Provided material:
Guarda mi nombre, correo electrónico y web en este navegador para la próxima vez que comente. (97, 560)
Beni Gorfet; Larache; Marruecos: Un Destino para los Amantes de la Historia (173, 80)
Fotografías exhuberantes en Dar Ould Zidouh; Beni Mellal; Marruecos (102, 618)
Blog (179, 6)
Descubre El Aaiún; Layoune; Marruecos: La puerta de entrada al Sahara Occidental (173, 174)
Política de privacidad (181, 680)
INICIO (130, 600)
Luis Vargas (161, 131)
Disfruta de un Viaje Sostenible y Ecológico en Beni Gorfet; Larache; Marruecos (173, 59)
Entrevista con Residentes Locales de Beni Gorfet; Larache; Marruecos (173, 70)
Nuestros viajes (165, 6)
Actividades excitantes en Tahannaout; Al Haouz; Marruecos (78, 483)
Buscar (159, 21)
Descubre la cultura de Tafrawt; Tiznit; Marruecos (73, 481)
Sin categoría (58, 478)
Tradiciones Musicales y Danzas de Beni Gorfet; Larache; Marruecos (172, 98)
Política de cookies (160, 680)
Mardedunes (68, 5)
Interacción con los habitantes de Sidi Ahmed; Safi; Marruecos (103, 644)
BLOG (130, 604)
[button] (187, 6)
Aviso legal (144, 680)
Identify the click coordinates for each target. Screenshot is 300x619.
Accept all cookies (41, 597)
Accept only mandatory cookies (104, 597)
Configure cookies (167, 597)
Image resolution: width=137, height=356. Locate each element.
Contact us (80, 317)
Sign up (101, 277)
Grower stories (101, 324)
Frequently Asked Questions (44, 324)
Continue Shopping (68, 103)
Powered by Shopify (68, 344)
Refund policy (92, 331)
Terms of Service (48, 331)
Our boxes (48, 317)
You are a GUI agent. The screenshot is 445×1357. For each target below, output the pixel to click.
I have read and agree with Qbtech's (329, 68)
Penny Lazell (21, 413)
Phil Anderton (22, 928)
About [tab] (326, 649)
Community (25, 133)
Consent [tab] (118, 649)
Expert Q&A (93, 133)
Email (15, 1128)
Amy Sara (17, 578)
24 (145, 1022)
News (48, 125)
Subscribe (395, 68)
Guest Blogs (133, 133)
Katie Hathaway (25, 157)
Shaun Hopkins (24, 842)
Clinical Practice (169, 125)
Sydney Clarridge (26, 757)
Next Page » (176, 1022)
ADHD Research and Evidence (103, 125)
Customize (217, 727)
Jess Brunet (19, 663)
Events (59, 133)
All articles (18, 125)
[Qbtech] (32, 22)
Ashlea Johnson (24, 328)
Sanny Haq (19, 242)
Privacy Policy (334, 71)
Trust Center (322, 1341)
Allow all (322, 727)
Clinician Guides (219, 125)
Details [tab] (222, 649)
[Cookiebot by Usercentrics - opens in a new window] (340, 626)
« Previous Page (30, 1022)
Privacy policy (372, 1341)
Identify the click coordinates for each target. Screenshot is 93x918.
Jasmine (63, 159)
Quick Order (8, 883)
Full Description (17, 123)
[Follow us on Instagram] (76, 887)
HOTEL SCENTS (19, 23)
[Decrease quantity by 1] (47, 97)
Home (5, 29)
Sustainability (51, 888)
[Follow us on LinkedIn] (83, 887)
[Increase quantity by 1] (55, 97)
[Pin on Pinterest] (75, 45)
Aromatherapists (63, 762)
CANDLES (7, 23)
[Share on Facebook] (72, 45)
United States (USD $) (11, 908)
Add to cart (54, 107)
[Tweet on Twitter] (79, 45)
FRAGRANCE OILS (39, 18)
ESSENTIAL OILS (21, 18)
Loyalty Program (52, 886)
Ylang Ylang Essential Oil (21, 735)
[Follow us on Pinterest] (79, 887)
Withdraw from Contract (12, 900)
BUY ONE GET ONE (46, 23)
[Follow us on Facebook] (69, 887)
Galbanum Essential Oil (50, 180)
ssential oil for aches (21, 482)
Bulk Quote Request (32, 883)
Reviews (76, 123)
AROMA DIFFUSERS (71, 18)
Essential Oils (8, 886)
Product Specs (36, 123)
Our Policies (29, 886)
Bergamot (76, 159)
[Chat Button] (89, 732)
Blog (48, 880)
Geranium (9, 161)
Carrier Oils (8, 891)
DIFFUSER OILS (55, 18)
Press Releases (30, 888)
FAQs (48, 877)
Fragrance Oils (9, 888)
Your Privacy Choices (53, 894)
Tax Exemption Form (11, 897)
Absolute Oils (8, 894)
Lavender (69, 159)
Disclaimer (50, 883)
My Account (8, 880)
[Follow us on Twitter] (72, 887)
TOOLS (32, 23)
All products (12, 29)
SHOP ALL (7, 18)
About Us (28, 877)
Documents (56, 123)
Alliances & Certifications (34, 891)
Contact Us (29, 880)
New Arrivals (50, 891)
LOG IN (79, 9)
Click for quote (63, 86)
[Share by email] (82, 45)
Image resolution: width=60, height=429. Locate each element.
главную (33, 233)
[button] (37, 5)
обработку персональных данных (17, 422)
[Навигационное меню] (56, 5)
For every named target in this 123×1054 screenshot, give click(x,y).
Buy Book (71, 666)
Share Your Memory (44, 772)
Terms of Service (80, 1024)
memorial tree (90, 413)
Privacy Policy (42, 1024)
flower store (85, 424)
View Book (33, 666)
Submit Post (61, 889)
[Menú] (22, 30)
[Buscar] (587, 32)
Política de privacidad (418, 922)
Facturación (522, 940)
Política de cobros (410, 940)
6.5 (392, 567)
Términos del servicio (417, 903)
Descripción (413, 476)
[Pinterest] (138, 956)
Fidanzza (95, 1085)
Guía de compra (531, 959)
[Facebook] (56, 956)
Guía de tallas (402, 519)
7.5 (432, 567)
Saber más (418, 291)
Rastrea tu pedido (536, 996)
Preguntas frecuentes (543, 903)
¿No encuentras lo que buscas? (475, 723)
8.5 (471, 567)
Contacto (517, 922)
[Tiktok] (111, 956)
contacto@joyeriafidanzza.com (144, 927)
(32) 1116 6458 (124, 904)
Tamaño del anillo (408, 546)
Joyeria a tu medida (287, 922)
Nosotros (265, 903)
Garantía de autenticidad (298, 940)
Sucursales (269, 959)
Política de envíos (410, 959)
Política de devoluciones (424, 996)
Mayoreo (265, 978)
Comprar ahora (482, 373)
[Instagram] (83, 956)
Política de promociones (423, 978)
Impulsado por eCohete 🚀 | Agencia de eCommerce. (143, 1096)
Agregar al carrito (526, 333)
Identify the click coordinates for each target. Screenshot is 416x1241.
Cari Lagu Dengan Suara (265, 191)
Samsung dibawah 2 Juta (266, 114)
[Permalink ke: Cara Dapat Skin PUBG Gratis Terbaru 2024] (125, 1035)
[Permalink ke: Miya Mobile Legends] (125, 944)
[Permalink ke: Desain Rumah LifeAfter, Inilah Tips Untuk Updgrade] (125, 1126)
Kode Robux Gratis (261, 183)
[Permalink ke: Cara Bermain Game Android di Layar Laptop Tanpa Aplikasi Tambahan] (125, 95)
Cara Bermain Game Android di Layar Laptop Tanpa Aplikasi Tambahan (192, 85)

Exercise goal:
Quote all of the material above, line for line, with no changes.

Solved problem:
Guarda mi nombre, correo electrónico y web en este navegador para la próxima vez que comente. (97, 560)
Beni Gorfet; Larache; Marruecos: Un Destino para los Amantes de la Historia (173, 80)
Fotografías exhuberantes en Dar Ould Zidouh; Beni Mellal; Marruecos (102, 618)
Blog (179, 6)
Descubre El Aaiún; Layoune; Marruecos: La puerta de entrada al Sahara Occidental (173, 174)
Política de privacidad (181, 680)
INICIO (130, 600)
Luis Vargas (161, 131)
Disfruta de un Viaje Sostenible y Ecológico en Beni Gorfet; Larache; Marruecos (173, 59)
Entrevista con Residentes Locales de Beni Gorfet; Larache; Marruecos (173, 70)
Nuestros viajes (165, 6)
Actividades excitantes en Tahannaout; Al Haouz; Marruecos (78, 483)
Buscar (159, 21)
Descubre la cultura de Tafrawt; Tiznit; Marruecos (73, 481)
Sin categoría (58, 478)
Tradiciones Musicales y Danzas de Beni Gorfet; Larache; Marruecos (172, 98)
Política de cookies (160, 680)
Mardedunes (68, 5)
Interacción con los habitantes de Sidi Ahmed; Safi; Marruecos (103, 644)
BLOG (130, 604)
[button] (187, 6)
Aviso legal (144, 680)
Identify the click coordinates for each target. Screenshot is 300x619.
Accept all cookies (41, 597)
Accept only mandatory cookies (104, 597)
Configure cookies (167, 597)
Image resolution: width=137, height=356. Locate each element.
Contact us (80, 317)
Sign up (101, 277)
Grower stories (101, 324)
Frequently Asked Questions (44, 324)
Continue Shopping (68, 103)
Powered by Shopify (68, 344)
Refund policy (92, 331)
Terms of Service (48, 331)
Our boxes (48, 317)
You are a GUI agent. The screenshot is 445×1357. For each target below, output the pixel to click.
I have read and agree with Qbtech's (329, 68)
Penny Lazell (21, 413)
Phil Anderton (22, 928)
About [tab] (326, 649)
Community (25, 133)
Consent [tab] (118, 649)
Expert Q&A (93, 133)
Email (15, 1128)
Amy Sara (17, 578)
24 (145, 1022)
News (48, 125)
Subscribe (395, 68)
Guest Blogs (133, 133)
Katie Hathaway (25, 157)
Shaun Hopkins (24, 842)
Clinical Practice (169, 125)
Sydney Clarridge (26, 757)
Next Page » (176, 1022)
ADHD Research and Evidence (103, 125)
Customize (217, 727)
Jess Brunet (19, 663)
Events (59, 133)
All articles (18, 125)
[Qbtech] (32, 22)
Ashlea Johnson (24, 328)
Sanny Haq (19, 242)
Privacy Policy (334, 71)
Trust Center (322, 1341)
Allow all (322, 727)
Clinician Guides (219, 125)
Details [tab] (222, 649)
[Cookiebot by Usercentrics - opens in a new window] (340, 626)
« Previous Page (30, 1022)
Privacy policy (372, 1341)
Identify the click coordinates for each target. Screenshot is 93x918.
Jasmine (63, 159)
Quick Order (8, 883)
Full Description (17, 123)
[Follow us on Instagram] (76, 887)
HOTEL SCENTS (19, 23)
[Decrease quantity by 1] (47, 97)
Home (5, 29)
Sustainability (51, 888)
[Follow us on LinkedIn] (83, 887)
[Increase quantity by 1] (55, 97)
[Pin on Pinterest] (75, 45)
Aromatherapists (63, 762)
CANDLES (7, 23)
[Share on Facebook] (72, 45)
United States (USD $) (11, 908)
Add to cart (54, 107)
[Tweet on Twitter] (79, 45)
FRAGRANCE OILS (39, 18)
ESSENTIAL OILS (21, 18)
Loyalty Program (52, 886)
Ylang Ylang Essential Oil (21, 735)
[Follow us on Pinterest] (79, 887)
Withdraw from Contract (12, 900)
BUY ONE GET ONE (46, 23)
[Follow us on Facebook] (69, 887)
Galbanum Essential Oil (50, 180)
ssential oil for aches (21, 482)
Bulk Quote Request (32, 883)
Reviews (76, 123)
AROMA DIFFUSERS (71, 18)
Essential Oils (8, 886)
Product Specs (36, 123)
Our Policies (29, 886)
Bergamot (76, 159)
[Chat Button] (89, 732)
Blog (48, 880)
Geranium (9, 161)
Carrier Oils (8, 891)
DIFFUSER OILS (55, 18)
Press Releases (30, 888)
FAQs (48, 877)
Fragrance Oils (9, 888)
Your Privacy Choices (53, 894)
Tax Exemption Form (11, 897)
Absolute Oils (8, 894)
Lavender (69, 159)
Disclaimer (50, 883)
My Account (8, 880)
[Follow us on Twitter] (72, 887)
TOOLS (32, 23)
All products (12, 29)
SHOP ALL (7, 18)
About Us (28, 877)
Documents (56, 123)
Alliances & Certifications (34, 891)
Contact Us (29, 880)
New Arrivals (50, 891)
LOG IN (79, 9)
Click for quote (63, 86)
[Share by email] (82, 45)
Image resolution: width=60, height=429. Locate each element.
главную (33, 233)
[button] (37, 5)
обработку персональных данных (17, 422)
[Навигационное меню] (56, 5)
For every named target in this 123×1054 screenshot, give click(x,y).
Buy Book (71, 666)
Share Your Memory (44, 772)
Terms of Service (80, 1024)
memorial tree (90, 413)
Privacy Policy (42, 1024)
flower store (85, 424)
View Book (33, 666)
Submit Post (61, 889)
[Menú] (22, 30)
[Buscar] (587, 32)
Política de privacidad (418, 922)
Facturación (522, 940)
Política de cobros (410, 940)
6.5 (392, 567)
Términos del servicio (417, 903)
Descripción (413, 476)
[Pinterest] (138, 956)
Fidanzza (95, 1085)
Guía de compra (531, 959)
[Facebook] (56, 956)
Guía de tallas (402, 519)
7.5 (432, 567)
Saber más (418, 291)
Rastrea tu pedido (536, 996)
Preguntas frecuentes (543, 903)
¿No encuentras lo que buscas? (475, 723)
8.5 (471, 567)
Contacto (517, 922)
[Tiktok] (111, 956)
contacto@joyeriafidanzza.com (144, 927)
(32) 1116 6458 (124, 904)
Tamaño del anillo (408, 546)
Joyeria a tu medida (287, 922)
Nosotros (265, 903)
Garantía de autenticidad (298, 940)
Sucursales (269, 959)
Política de envíos (410, 959)
Política de devoluciones (424, 996)
Mayoreo (265, 978)
Comprar ahora (482, 373)
[Instagram] (83, 956)
Política de promociones (423, 978)
Impulsado por eCohete 🚀 | Agencia de eCommerce. (143, 1096)
Agregar al carrito (526, 333)
Identify the click coordinates for each target. Screenshot is 416x1241.
Cari Lagu Dengan Suara (265, 191)
Samsung dibawah 2 Juta (266, 114)
[Permalink ke: Cara Dapat Skin PUBG Gratis Terbaru 2024] (125, 1035)
[Permalink ke: Miya Mobile Legends] (125, 944)
[Permalink ke: Desain Rumah LifeAfter, Inilah Tips Untuk Updgrade] (125, 1126)
Kode Robux Gratis (261, 183)
[Permalink ke: Cara Bermain Game Android di Layar Laptop Tanpa Aplikasi Tambahan] (125, 95)
Cara Bermain Game Android di Layar Laptop Tanpa Aplikasi Tambahan (192, 85)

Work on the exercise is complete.